Patah hati sebuah momen yang wajar dirasakan oleh seseorang. Namun, patah hati yang tidak kunjung usai, dapat menyebabkan seseorang terkena sindrom takotsubo. Kondisi ini terjadi dimana otot jantung tidak dapat memompa darah sebaik biasanya ke seluruh tubuh. Berdasarkan hasil penelitian European Society of Kardiologi, jika hal ini berlangsung dalam jangka waktu lama maupun berulang kali, Anda dapat mengalami gagal jantung.
Penelitian tersebut dipublikasikan di European Heart Journal. Dan dilansir melalui Healthshots, studi tersebut menemukan bahwa semakin besar aktivitas sel saraf di wilayah amigdala di otak, semakin cepat kondisi yang dikenal sebagai sindrom Takotsubo (TTS) dapat berkembang.
TTS, juga dikenal sebagai sindrom "patah hati", ditandai dengan melemahnya otot jantung sementara secara tiba-tiba yang menyebabkan ventrikel kiri jantung membengkak di bagian bawah sementara leher tetap sempit, menciptakan bentuk yang menyerupai perangkap gurita Jepang , yang merupakan asal dari namanya.
Pembengkakan tersebut biasanya dipicu oleh episode tekanan emosional yang parah, seperti kesedihan, kemarahan atau ketakutan, atau reaksi terhadap peristiwa bahagia atau menyenangkan.
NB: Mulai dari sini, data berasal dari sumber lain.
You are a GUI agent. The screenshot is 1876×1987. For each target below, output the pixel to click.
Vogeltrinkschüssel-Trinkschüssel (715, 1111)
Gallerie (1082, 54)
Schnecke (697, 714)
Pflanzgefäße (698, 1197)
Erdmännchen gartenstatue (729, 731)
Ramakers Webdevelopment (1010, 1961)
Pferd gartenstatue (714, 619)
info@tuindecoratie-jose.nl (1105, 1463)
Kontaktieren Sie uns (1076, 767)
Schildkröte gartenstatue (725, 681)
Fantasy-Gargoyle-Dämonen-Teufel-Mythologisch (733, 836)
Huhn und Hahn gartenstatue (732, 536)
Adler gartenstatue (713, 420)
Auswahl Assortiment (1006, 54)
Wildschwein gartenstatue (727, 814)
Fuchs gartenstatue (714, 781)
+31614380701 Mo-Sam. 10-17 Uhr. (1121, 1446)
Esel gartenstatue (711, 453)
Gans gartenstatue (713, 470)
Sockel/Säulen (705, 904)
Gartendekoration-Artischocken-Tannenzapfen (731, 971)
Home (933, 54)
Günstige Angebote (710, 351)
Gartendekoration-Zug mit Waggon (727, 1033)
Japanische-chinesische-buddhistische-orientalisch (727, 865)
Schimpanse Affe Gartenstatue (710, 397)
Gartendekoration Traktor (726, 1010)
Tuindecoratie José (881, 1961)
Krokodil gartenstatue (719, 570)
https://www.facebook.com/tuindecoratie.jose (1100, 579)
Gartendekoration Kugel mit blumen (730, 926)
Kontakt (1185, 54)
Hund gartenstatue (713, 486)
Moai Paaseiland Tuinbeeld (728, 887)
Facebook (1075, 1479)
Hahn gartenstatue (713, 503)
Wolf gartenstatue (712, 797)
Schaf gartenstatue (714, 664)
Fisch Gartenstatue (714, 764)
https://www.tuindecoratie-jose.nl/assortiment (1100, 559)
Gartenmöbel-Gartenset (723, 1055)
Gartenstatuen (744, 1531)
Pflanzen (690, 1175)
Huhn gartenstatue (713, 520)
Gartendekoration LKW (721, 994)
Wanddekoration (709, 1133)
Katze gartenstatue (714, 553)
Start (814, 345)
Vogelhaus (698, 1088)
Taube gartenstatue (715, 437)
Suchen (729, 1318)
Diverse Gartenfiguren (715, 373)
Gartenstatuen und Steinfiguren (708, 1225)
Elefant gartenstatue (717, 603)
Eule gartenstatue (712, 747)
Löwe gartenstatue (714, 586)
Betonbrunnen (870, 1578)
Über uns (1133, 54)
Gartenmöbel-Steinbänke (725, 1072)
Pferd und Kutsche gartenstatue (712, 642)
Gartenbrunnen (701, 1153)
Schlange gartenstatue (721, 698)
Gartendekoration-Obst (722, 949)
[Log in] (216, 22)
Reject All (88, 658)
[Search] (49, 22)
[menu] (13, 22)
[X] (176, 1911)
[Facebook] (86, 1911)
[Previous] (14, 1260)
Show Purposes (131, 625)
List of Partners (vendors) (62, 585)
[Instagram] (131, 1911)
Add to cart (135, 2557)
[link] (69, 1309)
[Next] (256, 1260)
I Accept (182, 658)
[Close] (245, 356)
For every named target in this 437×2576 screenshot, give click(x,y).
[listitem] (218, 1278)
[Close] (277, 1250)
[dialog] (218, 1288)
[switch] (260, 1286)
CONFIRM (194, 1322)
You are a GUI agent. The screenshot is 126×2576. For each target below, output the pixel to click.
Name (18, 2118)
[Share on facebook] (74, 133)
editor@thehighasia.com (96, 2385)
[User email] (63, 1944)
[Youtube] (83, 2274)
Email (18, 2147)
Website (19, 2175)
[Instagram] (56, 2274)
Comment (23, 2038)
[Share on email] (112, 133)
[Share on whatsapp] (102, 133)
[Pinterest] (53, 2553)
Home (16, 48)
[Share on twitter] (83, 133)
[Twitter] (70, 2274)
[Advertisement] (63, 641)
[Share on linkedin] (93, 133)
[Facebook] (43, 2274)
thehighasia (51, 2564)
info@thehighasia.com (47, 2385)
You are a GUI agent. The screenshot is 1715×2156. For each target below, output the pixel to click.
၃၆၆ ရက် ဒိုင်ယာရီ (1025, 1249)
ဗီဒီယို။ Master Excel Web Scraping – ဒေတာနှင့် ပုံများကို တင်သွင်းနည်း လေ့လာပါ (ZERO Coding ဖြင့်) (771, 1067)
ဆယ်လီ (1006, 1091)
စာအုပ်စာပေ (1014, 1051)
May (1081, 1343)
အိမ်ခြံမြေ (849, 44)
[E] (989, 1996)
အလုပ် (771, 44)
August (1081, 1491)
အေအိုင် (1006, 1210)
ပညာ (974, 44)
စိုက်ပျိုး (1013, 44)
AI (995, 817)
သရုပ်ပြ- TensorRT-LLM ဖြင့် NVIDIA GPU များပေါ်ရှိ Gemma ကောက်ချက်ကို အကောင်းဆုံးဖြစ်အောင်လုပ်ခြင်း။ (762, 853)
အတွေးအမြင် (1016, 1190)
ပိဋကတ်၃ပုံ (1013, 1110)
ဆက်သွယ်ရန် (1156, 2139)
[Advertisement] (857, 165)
Pasien mengalami nyeri dada dan sesak napas, dan itu dapat menyebabkan serangan jantung dan kematian. TTS lebih sering terjadi pada wanita dengan hanya 10 persen kasus terjadi pada pria.
Amigdala adalah bagian otak yang mengontrol emosi, motivasi, pembelajaran, dan memori. Itu juga terlibat dalam kontrol sistem saraf otonom dan mengatur fungsi jantung.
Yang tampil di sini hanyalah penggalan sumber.